> [Word and item position data]:
· · ·

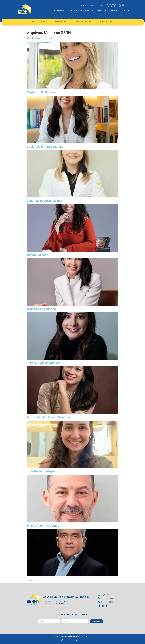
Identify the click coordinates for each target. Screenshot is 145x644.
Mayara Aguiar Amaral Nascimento (51, 417)
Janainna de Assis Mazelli (44, 200)
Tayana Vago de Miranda (44, 363)
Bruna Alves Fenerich (41, 309)
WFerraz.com (82, 640)
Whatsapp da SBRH (107, 22)
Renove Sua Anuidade (83, 22)
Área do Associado (39, 22)
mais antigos (32, 580)
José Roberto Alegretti (42, 471)
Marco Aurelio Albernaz (43, 526)
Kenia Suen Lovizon (40, 38)
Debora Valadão (38, 255)
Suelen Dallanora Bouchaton (46, 146)
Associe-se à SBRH (61, 22)
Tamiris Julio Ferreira (41, 92)
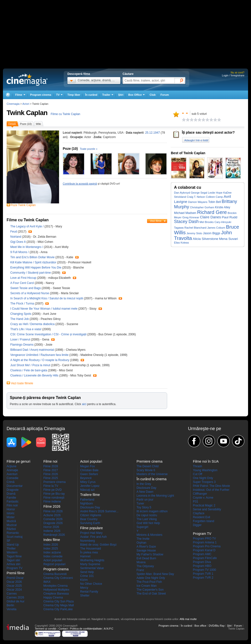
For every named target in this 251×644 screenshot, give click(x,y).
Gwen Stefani (89, 474)
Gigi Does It (18, 242)
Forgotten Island (203, 521)
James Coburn (216, 228)
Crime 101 (87, 576)
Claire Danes (210, 217)
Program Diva (202, 562)
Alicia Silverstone (205, 239)
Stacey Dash (186, 222)
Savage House (146, 550)
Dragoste (13, 490)
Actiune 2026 (52, 515)
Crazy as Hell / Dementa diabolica (32, 324)
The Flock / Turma (22, 304)
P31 (195, 502)
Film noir (12, 506)
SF (8, 541)
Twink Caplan (27, 113)
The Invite (143, 539)
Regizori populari (54, 564)
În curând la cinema (151, 479)
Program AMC (202, 554)
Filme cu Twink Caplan (66, 114)
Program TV (14, 568)
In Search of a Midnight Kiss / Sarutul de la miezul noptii (47, 298)
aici (84, 404)
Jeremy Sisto (194, 233)
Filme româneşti (54, 498)
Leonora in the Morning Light (155, 496)
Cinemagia (13, 104)
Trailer (30, 232)
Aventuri (12, 474)
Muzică (11, 521)
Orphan (141, 543)
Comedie (12, 478)
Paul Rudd (229, 217)
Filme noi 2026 (53, 511)
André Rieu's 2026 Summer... (99, 511)
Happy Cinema (53, 598)
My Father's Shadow (150, 554)
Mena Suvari (228, 239)
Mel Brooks (206, 222)
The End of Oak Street (151, 594)
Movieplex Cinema (55, 586)
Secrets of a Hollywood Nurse (30, 293)
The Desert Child (148, 466)
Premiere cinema (55, 482)
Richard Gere (212, 212)
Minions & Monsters (149, 535)
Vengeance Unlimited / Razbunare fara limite (39, 355)
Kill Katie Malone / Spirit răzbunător (33, 262)
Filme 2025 (51, 478)
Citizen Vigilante (91, 515)
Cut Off (197, 474)
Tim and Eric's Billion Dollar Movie (33, 257)
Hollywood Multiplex (56, 590)
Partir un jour (145, 500)
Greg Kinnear (191, 217)
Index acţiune (52, 552)
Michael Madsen (185, 213)
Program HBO (202, 566)
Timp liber (74, 95)
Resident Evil (201, 517)
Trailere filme (90, 495)
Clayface (199, 513)
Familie (11, 498)
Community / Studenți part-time (31, 273)
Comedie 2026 (53, 519)
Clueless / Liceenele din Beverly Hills (34, 376)
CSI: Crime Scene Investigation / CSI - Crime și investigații (48, 334)
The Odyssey (145, 566)
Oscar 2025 (14, 586)
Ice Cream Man (147, 586)
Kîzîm (84, 580)
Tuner (140, 504)
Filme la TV (51, 486)
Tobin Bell (214, 202)
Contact (63, 628)
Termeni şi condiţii (45, 628)
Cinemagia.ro (27, 80)
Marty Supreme (90, 564)
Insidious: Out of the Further (211, 490)
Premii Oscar (15, 578)
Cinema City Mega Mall (59, 605)
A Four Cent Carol (22, 283)
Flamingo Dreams (22, 344)
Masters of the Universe (152, 474)
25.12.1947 (152, 133)
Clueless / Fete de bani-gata (29, 370)
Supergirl (142, 527)
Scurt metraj (15, 537)
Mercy (84, 588)
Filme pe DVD (53, 490)
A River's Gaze (146, 546)
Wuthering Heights (92, 560)
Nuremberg (87, 541)
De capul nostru (147, 515)
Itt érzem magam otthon (152, 511)
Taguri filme (14, 556)
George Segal (199, 192)
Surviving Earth (90, 523)
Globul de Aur (16, 601)
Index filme (52, 540)
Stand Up (13, 544)
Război (11, 529)
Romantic (13, 533)
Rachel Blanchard (195, 228)
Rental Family (89, 592)
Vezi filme (155, 221)
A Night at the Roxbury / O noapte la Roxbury (40, 360)
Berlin (10, 605)
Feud (14, 232)
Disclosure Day (90, 508)
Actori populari (53, 560)
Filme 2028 (51, 466)
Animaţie (12, 470)
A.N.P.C (109, 628)
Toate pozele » (89, 149)
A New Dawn (145, 492)
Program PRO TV (204, 538)
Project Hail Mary (91, 533)
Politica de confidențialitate (86, 628)
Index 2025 (51, 548)
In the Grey (144, 484)
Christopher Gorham (202, 207)
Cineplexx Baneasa (56, 594)
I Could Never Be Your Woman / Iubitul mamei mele (44, 308)
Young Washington (205, 470)
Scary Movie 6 (146, 470)
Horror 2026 (51, 527)
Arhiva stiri (13, 564)
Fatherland (87, 500)
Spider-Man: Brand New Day (155, 574)
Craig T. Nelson (196, 197)
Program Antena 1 (205, 542)
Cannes (12, 594)
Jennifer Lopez (90, 486)
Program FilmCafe (205, 558)
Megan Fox (87, 466)
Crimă (11, 482)
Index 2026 (51, 544)
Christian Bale (89, 470)
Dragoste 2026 (53, 523)
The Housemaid (91, 548)
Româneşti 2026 (54, 535)
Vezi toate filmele (22, 383)
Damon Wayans (198, 202)
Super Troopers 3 (204, 482)
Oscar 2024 (14, 590)
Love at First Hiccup (24, 278)
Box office (200, 626)
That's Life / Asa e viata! (26, 329)
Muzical (12, 525)
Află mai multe (188, 619)
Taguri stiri (13, 560)
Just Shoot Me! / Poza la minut (30, 365)
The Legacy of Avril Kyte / (27, 226)
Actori (26, 104)
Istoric (11, 513)
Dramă (11, 494)
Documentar (15, 486)
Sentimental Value (92, 568)
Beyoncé (86, 478)
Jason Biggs (212, 233)
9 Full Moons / (20, 252)
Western (12, 552)
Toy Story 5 (144, 508)
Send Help (87, 572)
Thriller (11, 548)
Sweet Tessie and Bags (26, 288)
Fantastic (13, 502)
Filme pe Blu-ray (54, 494)
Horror (11, 509)
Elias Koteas (181, 242)
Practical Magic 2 (204, 506)
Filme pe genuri (18, 461)
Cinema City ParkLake (58, 609)
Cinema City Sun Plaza (58, 601)
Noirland (16, 237)
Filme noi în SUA (206, 461)
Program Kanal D (204, 550)
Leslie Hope (215, 192)
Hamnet (85, 556)
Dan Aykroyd (182, 192)
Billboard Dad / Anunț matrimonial (32, 350)
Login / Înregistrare (233, 75)
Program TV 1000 (204, 570)
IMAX (47, 582)
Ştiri (121, 95)
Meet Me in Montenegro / (27, 247)
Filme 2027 (51, 470)
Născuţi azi (87, 490)
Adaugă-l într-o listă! (196, 140)
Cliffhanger (200, 494)
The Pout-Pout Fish (149, 582)
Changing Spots (21, 314)
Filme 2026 (51, 474)
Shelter (85, 596)
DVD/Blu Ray (216, 626)
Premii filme (16, 573)
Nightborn (86, 504)
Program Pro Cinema (207, 546)
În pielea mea (89, 552)
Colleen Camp (214, 197)
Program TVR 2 (203, 578)
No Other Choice (91, 584)
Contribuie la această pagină (80, 184)
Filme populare (91, 528)
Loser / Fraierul (20, 340)
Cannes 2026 (15, 598)
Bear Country (89, 519)
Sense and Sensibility (207, 509)
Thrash (197, 466)
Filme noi (50, 461)
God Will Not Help (148, 523)
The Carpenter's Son (150, 590)
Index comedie (53, 556)
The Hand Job (20, 319)
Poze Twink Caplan (23, 205)
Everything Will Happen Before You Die (36, 268)
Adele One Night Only (151, 578)
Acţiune (12, 466)
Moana (141, 562)
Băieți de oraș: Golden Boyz (98, 544)
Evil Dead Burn (146, 558)
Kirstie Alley (222, 207)
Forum (165, 95)
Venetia (12, 609)
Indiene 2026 (52, 531)
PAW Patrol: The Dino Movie (211, 486)
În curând (91, 95)
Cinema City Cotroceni (58, 578)
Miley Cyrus (88, 482)
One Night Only (203, 478)
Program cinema (41, 95)
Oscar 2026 (14, 582)
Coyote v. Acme (203, 498)
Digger (197, 525)
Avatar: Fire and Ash (93, 537)
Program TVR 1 (203, 574)
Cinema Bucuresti (55, 574)
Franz (140, 570)
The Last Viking (147, 519)
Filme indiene (52, 502)
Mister (11, 517)
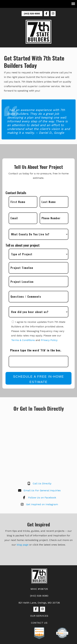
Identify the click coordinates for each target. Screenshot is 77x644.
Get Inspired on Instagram (38, 504)
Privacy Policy (49, 340)
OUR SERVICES (39, 616)
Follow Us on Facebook (39, 498)
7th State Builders (39, 32)
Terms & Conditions (23, 340)
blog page (22, 545)
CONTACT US (39, 623)
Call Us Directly (38, 484)
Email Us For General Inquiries (38, 490)
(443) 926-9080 (32, 14)
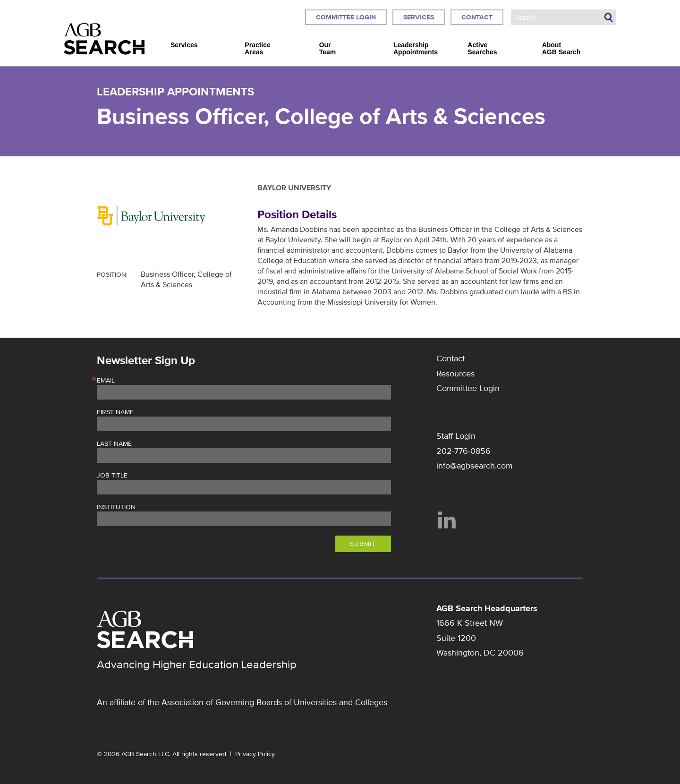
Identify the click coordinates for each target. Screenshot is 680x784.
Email (106, 381)
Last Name (114, 444)
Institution (116, 507)
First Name (115, 412)
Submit (363, 544)
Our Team (328, 49)
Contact (477, 17)
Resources (455, 374)
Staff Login (456, 436)
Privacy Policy (255, 754)
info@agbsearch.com (475, 466)
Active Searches (482, 49)
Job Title (112, 476)
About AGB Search (561, 49)
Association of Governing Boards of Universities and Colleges (274, 702)
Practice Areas (257, 49)
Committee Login (346, 17)
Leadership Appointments (416, 49)
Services (418, 17)
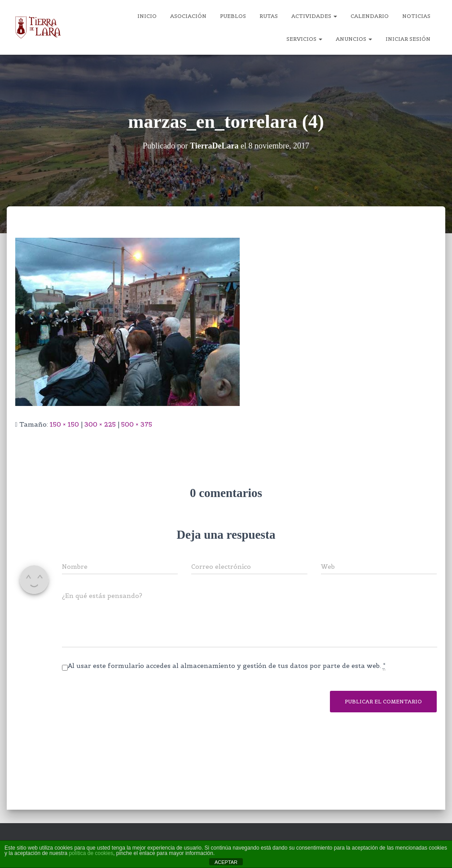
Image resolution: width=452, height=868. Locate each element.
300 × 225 (100, 424)
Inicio (147, 16)
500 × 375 (136, 424)
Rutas (268, 16)
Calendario (369, 16)
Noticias (416, 16)
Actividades (314, 16)
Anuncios (354, 39)
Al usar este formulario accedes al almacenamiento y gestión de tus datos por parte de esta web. (227, 666)
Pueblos (233, 16)
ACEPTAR (226, 862)
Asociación (188, 16)
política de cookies (91, 853)
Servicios (304, 39)
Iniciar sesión (408, 39)
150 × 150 (64, 424)
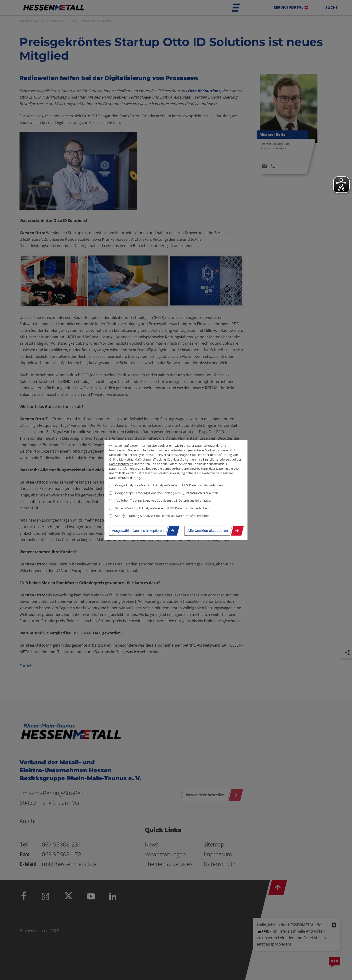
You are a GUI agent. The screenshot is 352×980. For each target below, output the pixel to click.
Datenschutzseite (121, 464)
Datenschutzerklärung (210, 445)
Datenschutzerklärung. (125, 477)
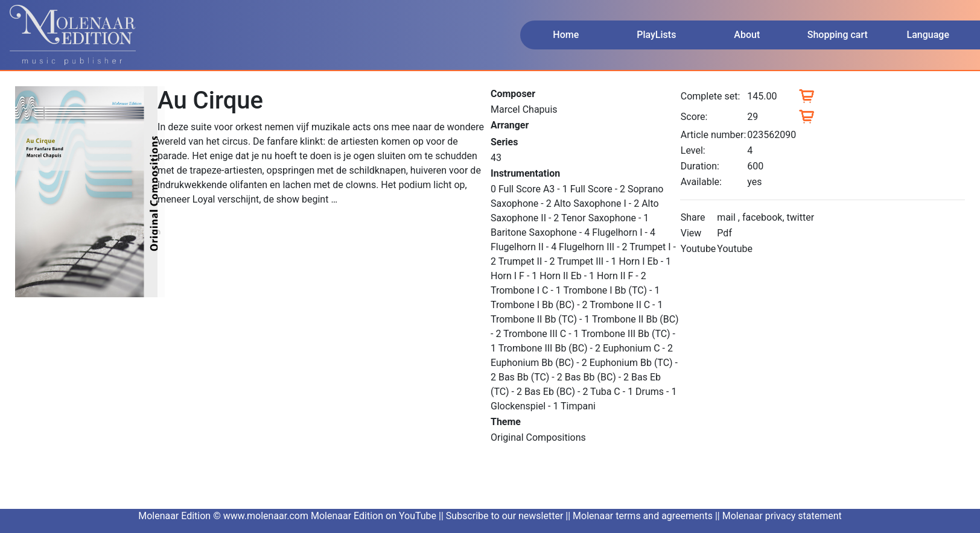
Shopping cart (838, 34)
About (746, 34)
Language (928, 34)
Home (565, 34)
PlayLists (656, 34)
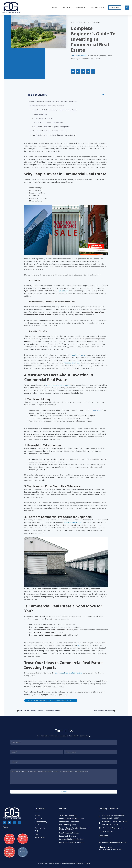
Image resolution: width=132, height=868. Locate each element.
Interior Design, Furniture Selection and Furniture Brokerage (75, 829)
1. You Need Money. (40, 114)
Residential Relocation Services (71, 839)
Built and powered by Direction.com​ (110, 849)
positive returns (78, 355)
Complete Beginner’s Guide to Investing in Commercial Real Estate (53, 101)
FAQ (36, 831)
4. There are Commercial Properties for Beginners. (52, 127)
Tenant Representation (68, 815)
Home (55, 7)
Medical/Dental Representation (71, 818)
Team (37, 825)
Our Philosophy (41, 822)
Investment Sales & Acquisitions (72, 842)
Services (80, 7)
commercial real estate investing (68, 673)
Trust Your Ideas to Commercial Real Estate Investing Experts (54, 135)
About (66, 7)
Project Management (67, 825)
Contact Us (114, 7)
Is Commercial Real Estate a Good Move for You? (49, 131)
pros (79, 646)
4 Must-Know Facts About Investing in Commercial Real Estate (54, 110)
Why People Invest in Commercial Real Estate (48, 105)
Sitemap (87, 863)
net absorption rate (72, 363)
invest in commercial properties (58, 385)
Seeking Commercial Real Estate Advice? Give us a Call (51, 701)
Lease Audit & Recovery (68, 836)
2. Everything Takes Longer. (43, 118)
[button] (127, 7)
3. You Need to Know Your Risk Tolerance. (48, 122)
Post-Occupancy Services (69, 833)
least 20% (96, 410)
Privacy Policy (78, 863)
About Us (38, 818)
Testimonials (97, 7)
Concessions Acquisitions (69, 822)
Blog (36, 834)
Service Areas (40, 837)
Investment (82, 56)
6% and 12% (63, 291)
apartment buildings (72, 523)
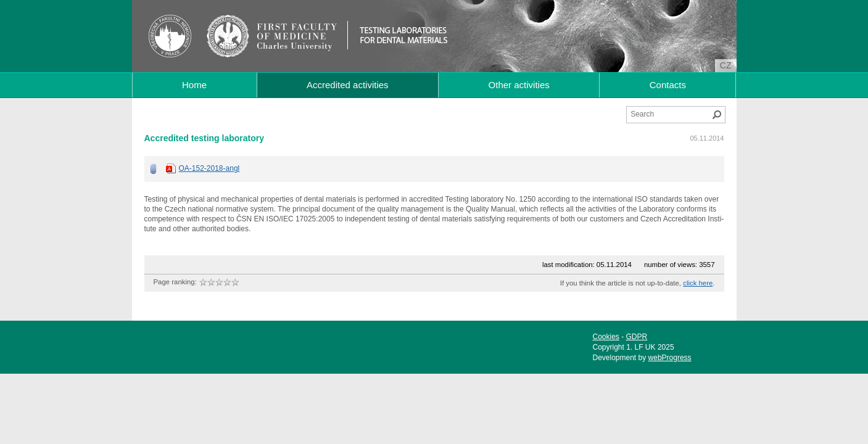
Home (194, 84)
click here (698, 283)
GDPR (637, 337)
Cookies (606, 337)
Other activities (519, 84)
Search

· · ·

> [Short task]: Copy the lines of the items above word for word, starting with the line that contains "Janainna de Assis Mazelli (44, 200)" and continuing through the line that contains "Minions & Monsters (149, 535)", both included. Leave out the picture in that range.

> [Solution to this exercise]:
Janainna de Assis Mazelli (44, 200)
Tayana Vago de Miranda (44, 363)
Bruna Alves Fenerich (41, 309)
WFerraz.com (82, 640)
Whatsapp da SBRH (107, 22)
Renove Sua Anuidade (83, 22)
Área do Associado (39, 22)
mais antigos (32, 580)
José Roberto Alegretti (42, 471)
Marco Aurelio Albernaz (43, 526)
Kenia Suen Lovizon (40, 38)
Debora Valadão (38, 255)
Suelen Dallanora Bouchaton (46, 146)
Associe-se à SBRH (61, 22)
Tamiris Julio Ferreira (41, 92)
For every named target in this 251×644 screenshot, give click(x,y).
Gwen Stefani (89, 474)
Gigi Does It (18, 242)
Forgotten Island (203, 521)
James Coburn (216, 228)
Crime 101 (87, 576)
Claire Danes (210, 217)
Program Diva (202, 562)
Alicia Silverstone (205, 239)
Stacey Dash (186, 222)
Savage House (146, 550)
Dragoste (13, 490)
Actiune 2026 (52, 515)
Crazy as Hell / Dementa diabolica (32, 324)
The Flock / Turma (22, 304)
P31 (195, 502)
Film noir (12, 506)
SF (8, 541)
Twink Caplan (27, 113)
The Invite (143, 539)
Regizori populari (54, 564)
În curând la cinema (151, 479)
Program AMC (202, 554)
Filme cu Twink Caplan (66, 114)
Program TV (14, 568)
In Search of a Midnight Kiss / Sarutul de la miezul noptii (47, 298)
aici (84, 404)
Jeremy Sisto (194, 233)
Filme româneşti (54, 498)
Leonora in the Morning Light (155, 496)
Cinemagia (13, 104)
Trailer (30, 232)
Aventuri (12, 474)
Muzică (11, 521)
Orphan (141, 543)
Comedie (12, 478)
Paul Rudd (229, 217)
Filme noi 2026 (53, 511)
André Rieu's 2026 Summer... (99, 511)
Happy Cinema (53, 598)
My Father's Shadow (150, 554)
Mena Suvari (228, 239)
Mel Brooks (206, 222)
The End of Oak Street (151, 594)
Movieplex Cinema (55, 586)
Secrets of a Hollywood Nurse (30, 293)
The Desert Child (148, 466)
Premiere cinema (55, 482)
Richard Gere (212, 212)
Minions & Monsters (149, 535)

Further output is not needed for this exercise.